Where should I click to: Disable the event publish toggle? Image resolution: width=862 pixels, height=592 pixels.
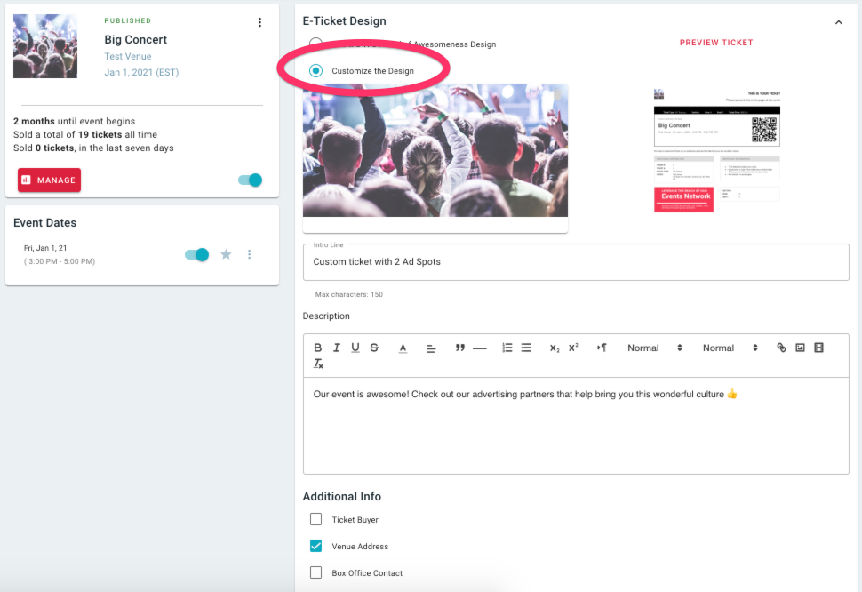250,180
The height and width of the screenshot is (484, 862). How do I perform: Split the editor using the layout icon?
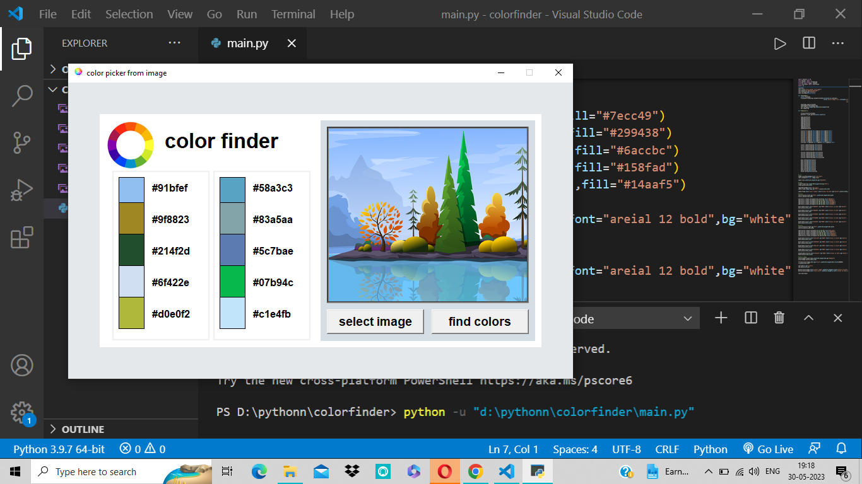808,43
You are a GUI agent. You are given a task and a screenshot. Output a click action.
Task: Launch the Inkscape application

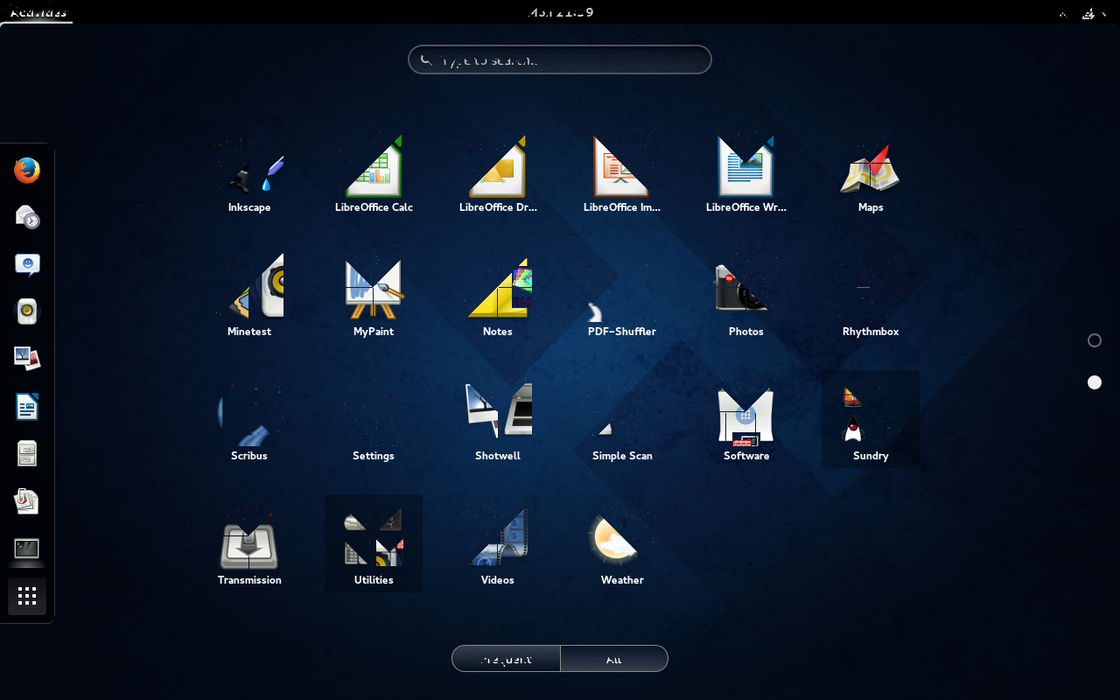(249, 175)
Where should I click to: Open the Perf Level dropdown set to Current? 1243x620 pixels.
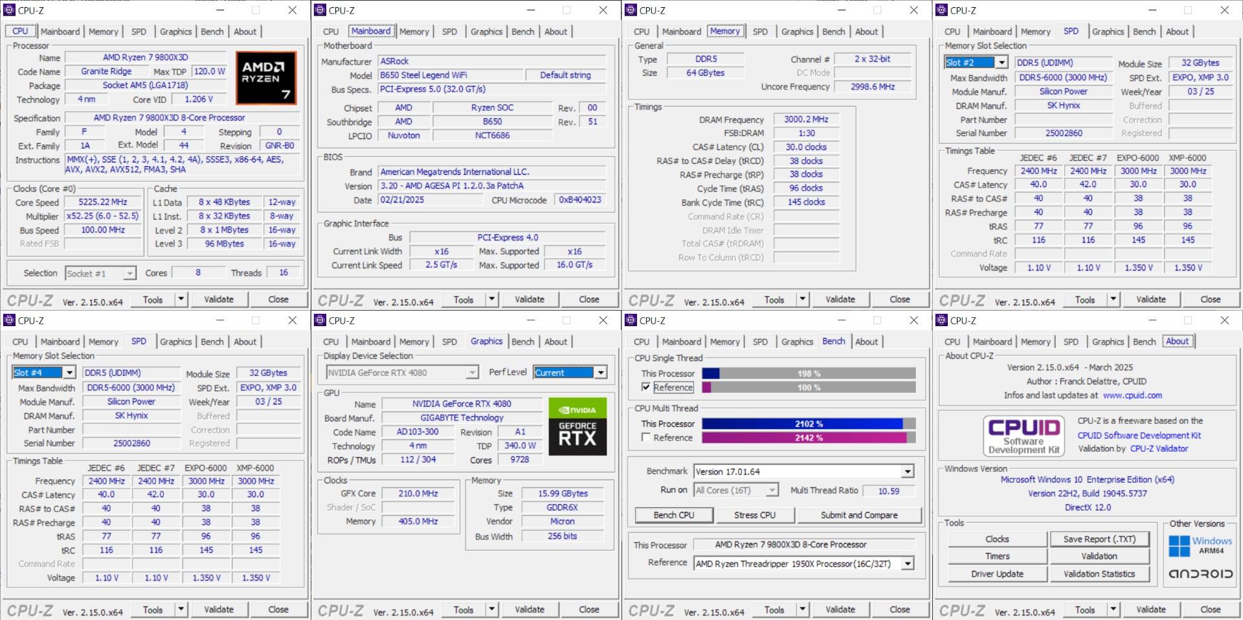pyautogui.click(x=600, y=372)
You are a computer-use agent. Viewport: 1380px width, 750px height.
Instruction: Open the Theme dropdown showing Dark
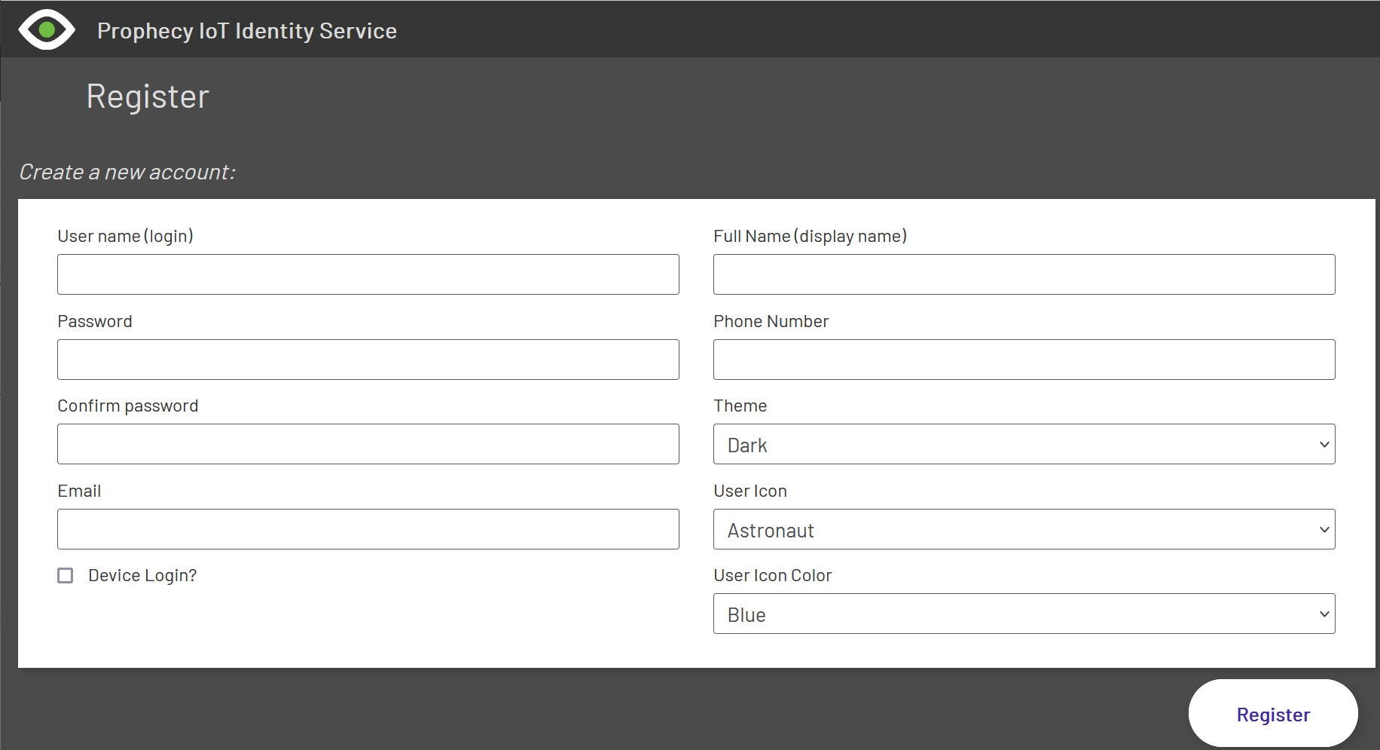[x=1024, y=445]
.....
- WHAT YOU HAVE TO DO
Render every line of the entries above as a Markdown table with the columns Row and Line, numbering the rows and skipping blank lines. Omit the pictures.

- EXPECTED OUTPUT
| Row | Line |
|---|---|
| 1 | Where should I click to: Disable the event publish toggle? Image resolution: width=862 pixels, height=592 pixels. |
| 2 | 250,180 |
| 3 | The height and width of the screenshot is (484, 862). How do I perform: Split the editor using the layout icon? |
| 4 | 808,43 |
| 5 | You are a GUI agent. You are given a task and a screenshot. Output a click action. |
| 6 | Task: Launch the Inkscape application |
| 7 | (249, 175) |
| 8 | Where should I click to: Open the Perf Level dropdown set to Current? 1243x620 pixels. |
| 9 | pyautogui.click(x=600, y=372) |
| 10 | You are a computer-use agent. Viewport: 1380px width, 750px height. |
| 11 | Instruction: Open the Theme dropdown showing Dark |
| 12 | [x=1024, y=445] |